When I don’t hear what someone says I will generally respond with “I beg your
pardon?” When they repeat themselves and again, and again I haven’t been able
to understand them I will ask “sorry, could you tell me once more?” and if, on
the third attempt, I don’t hear them I give up and chuckle and nod. Sometimes I
repeat key words I did understand and
chuckle and nod. For twenty four years of my life this was a pretty harmless
solution to this fairly common problem. Until a little while ago when this
solution stopped working and just made me look like a bitch.
I was delivering coffee to a lady up the road from where I
worked. I arrived, coffee in hand, and made some small talk – you know, the
weekend bla bla bla, the weather bla bla bla, business bla bla bla bla. And
then it all went to shit.
“My back hurts mumble
mumble” she told me.
“That’s no good!” I replied. “What did you do to it?”
“I was mumble mumble lifting mumble mumble weighs one
hundred kilos” she said.
“I beg your pardon?” came my response.
“I mumble mumble doing
so much work mumble mumble lifting mumble one hundred mumble kilos!” she lamented (I assumed).
Forever the people pleaser that I am, I tried to sympathise
with her. Despite the fact I wasn’t entirely sure what I was sympathising with –
but I figured she’d hurt her back lifting something heavy.

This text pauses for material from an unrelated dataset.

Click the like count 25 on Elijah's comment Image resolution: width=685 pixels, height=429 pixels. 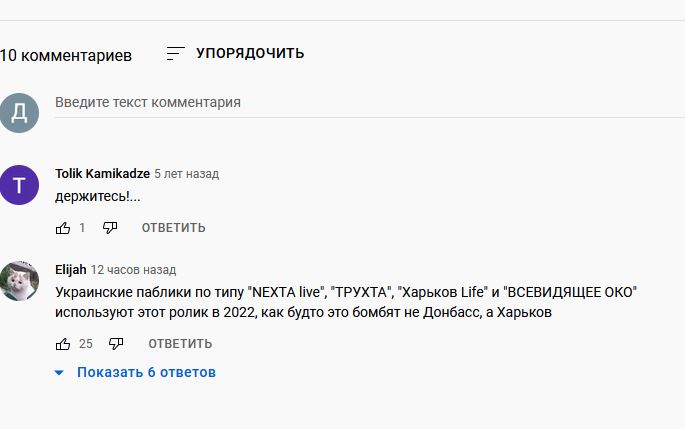click(x=86, y=344)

“One hundred kilos?!” I exclaimed “That is heavy. No wonder your poor back is sore. Wow! Isn’t one hundred
kilos, like, a ton?”
She gave me an odd look and I smiled broadly and sincerely,
wished her a nice afternoon and left.
You know how you only think of fantastic comebacks after you’ve
finished an argument with someone? Or when someone asks you the name of that
character from Family Ties and you can’t think of it until a few hours later when
you’re not with them anymore? And sometimes
after you leave a conversation you realise retrospectively what someone was
saying to you, when earlier you had misheard them. Well, this was one of those
times. So of course, it was only after I had walked back to work that I realised
what this lady had told me. In my mind
the “mumbles” left her sentences and it became very apparent that she’d just
told me that it was difficult to lift things because she had put on weight and weighed one hundred
kilos. She had hurt her back because it
is harder lifting things when you WEIGH one hundred kilos.
So in real life our conversation had gone something like:
Her: “I weigh one hundred kilos”
Me: “Wow! That’s so heavy! Isn’t that like a ton? Geez your
back must be sore!”
Moral of the story? Start. Using. Correct. Pronunciation.
And. Diction. In. Your. Sentences. Or I will be accidentally cruel to you.